- [GOAL OF THE EXERCISE]
In how many lines of the records does the string "Gulf" appear? State only the number.

[Data items]
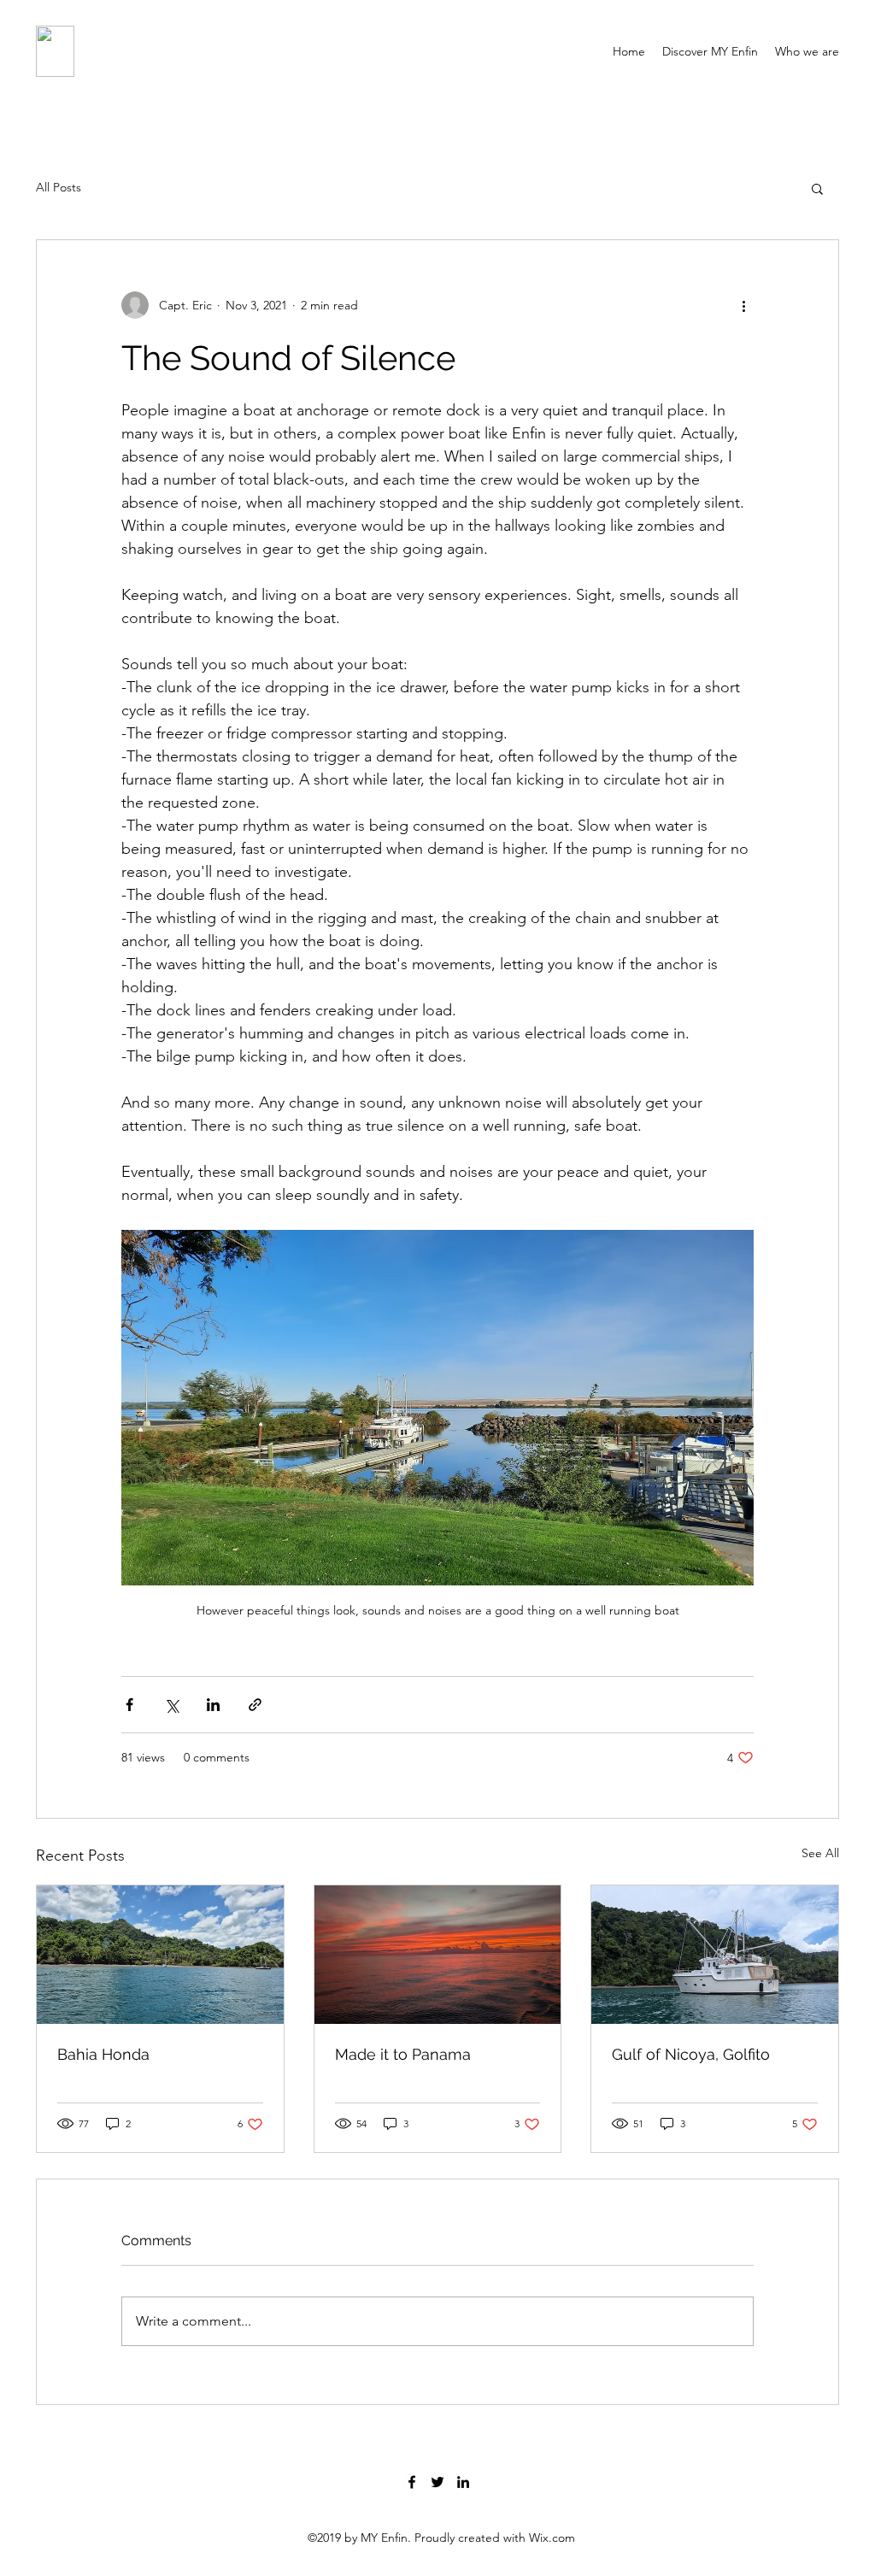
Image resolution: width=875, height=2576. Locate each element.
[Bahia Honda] (160, 1954)
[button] (817, 188)
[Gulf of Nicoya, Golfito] (714, 1954)
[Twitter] (437, 2482)
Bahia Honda (103, 2054)
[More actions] (743, 305)
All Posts (58, 187)
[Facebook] (411, 2482)
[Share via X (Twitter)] (171, 1705)
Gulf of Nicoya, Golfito (691, 2054)
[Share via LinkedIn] (213, 1705)
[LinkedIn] (463, 2482)
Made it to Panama (403, 2054)
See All (820, 1853)
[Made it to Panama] (437, 1954)
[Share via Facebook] (129, 1705)
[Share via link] (255, 1705)
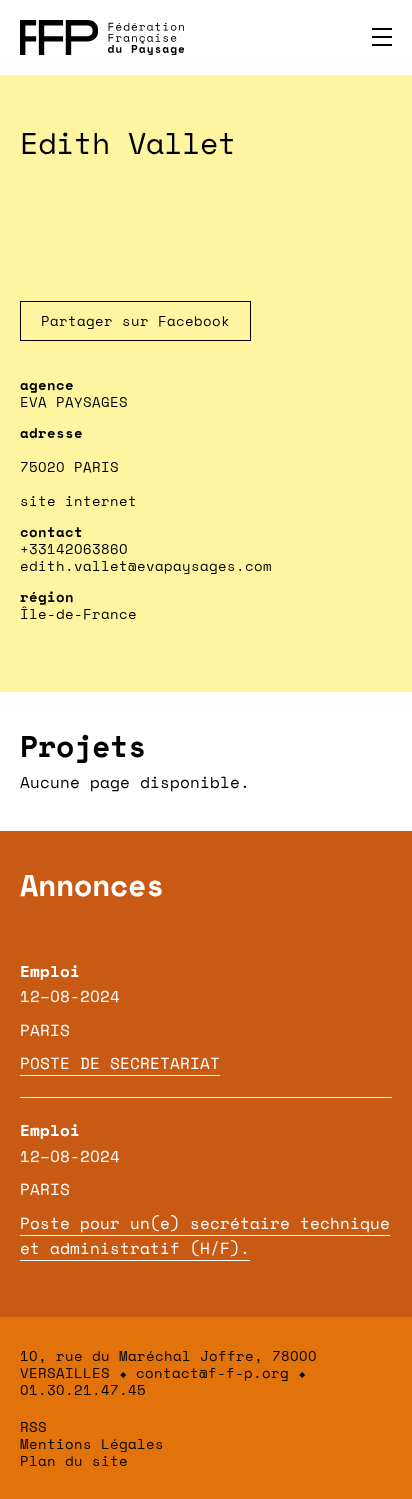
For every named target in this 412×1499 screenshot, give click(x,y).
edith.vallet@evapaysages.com (146, 565)
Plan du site (74, 1460)
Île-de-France (78, 613)
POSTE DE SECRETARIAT (120, 1063)
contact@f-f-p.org (212, 1372)
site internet (78, 500)
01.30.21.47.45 (83, 1389)
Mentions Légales (92, 1443)
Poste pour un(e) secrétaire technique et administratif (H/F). (205, 1236)
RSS (33, 1426)
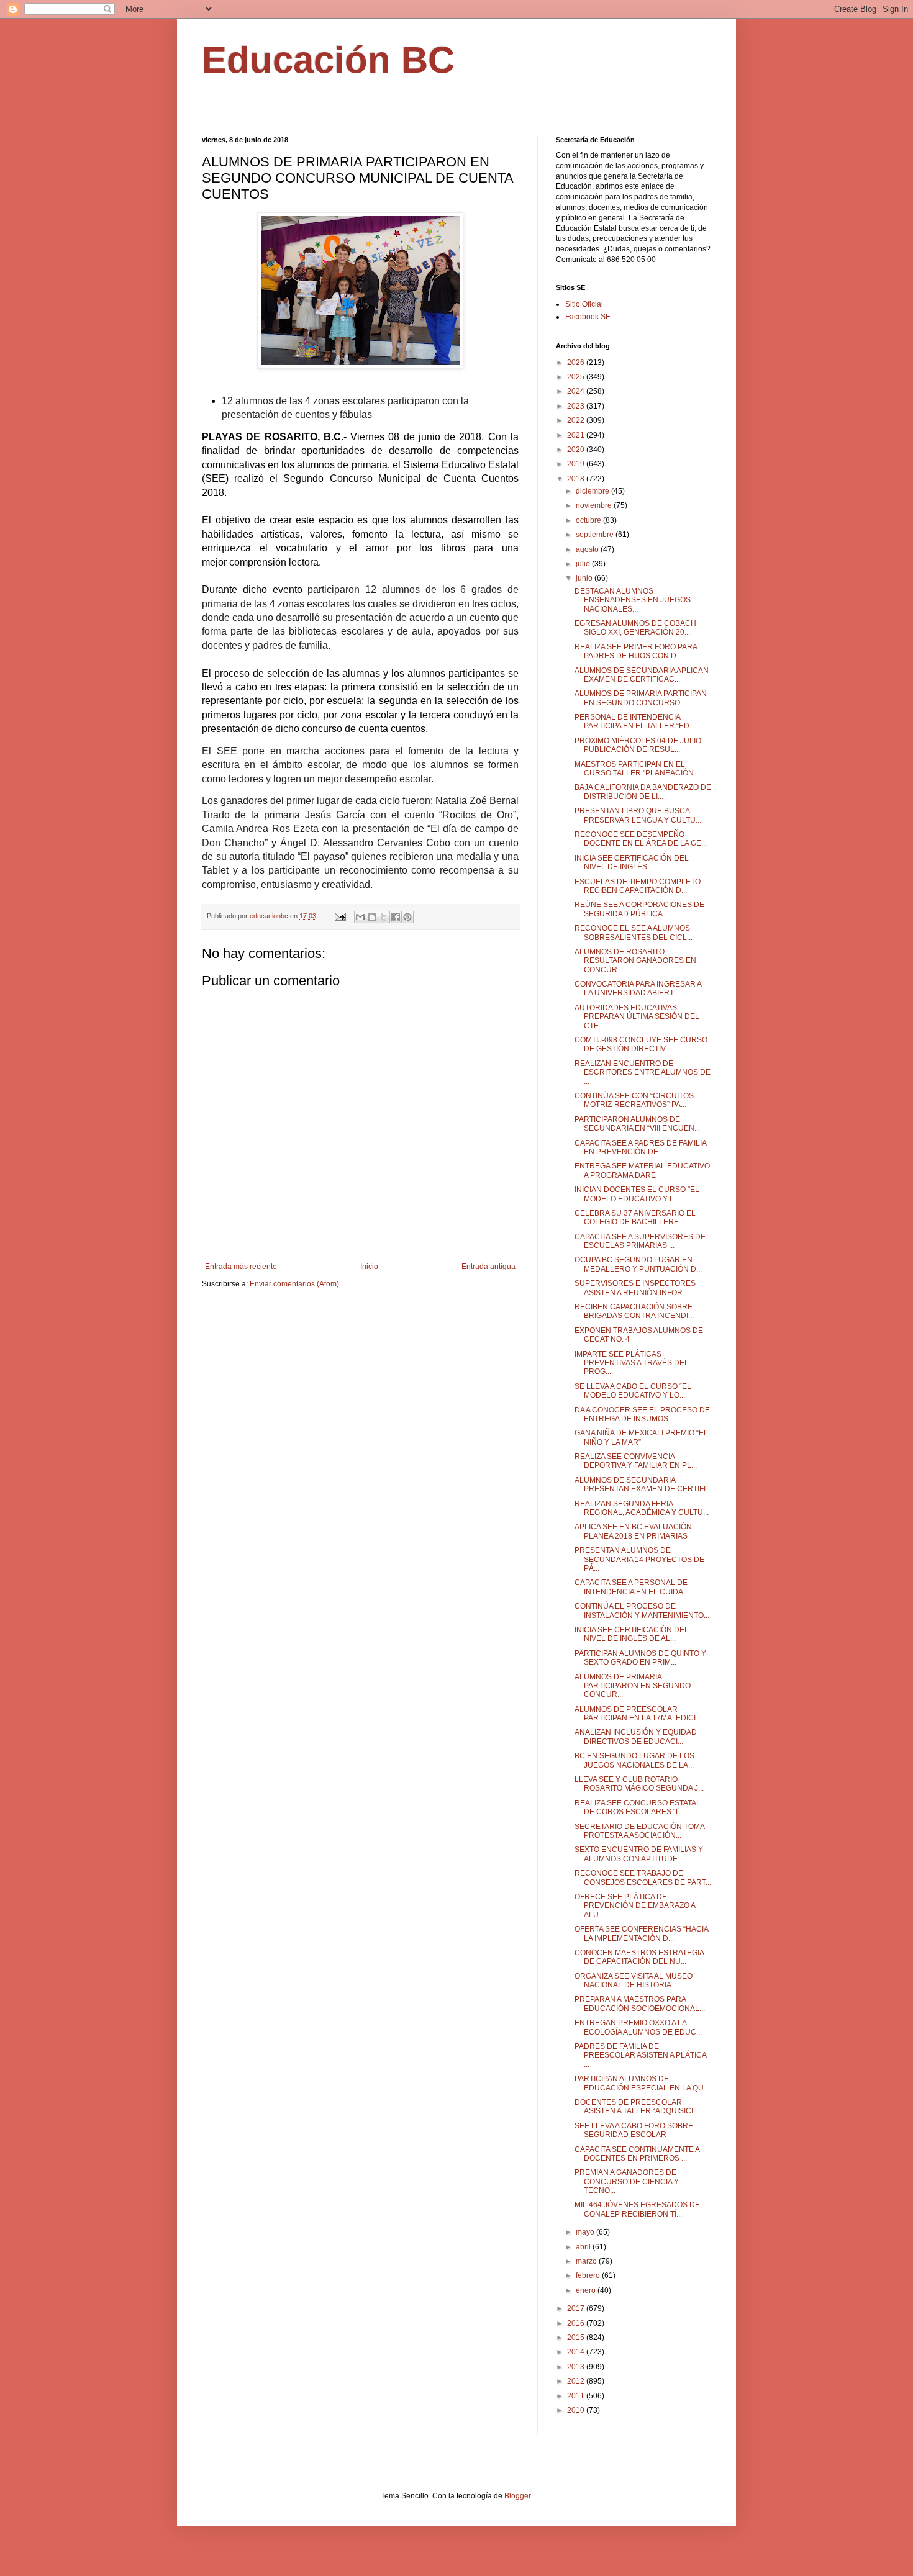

- [RESULT FOR THIS EXERCISE]
2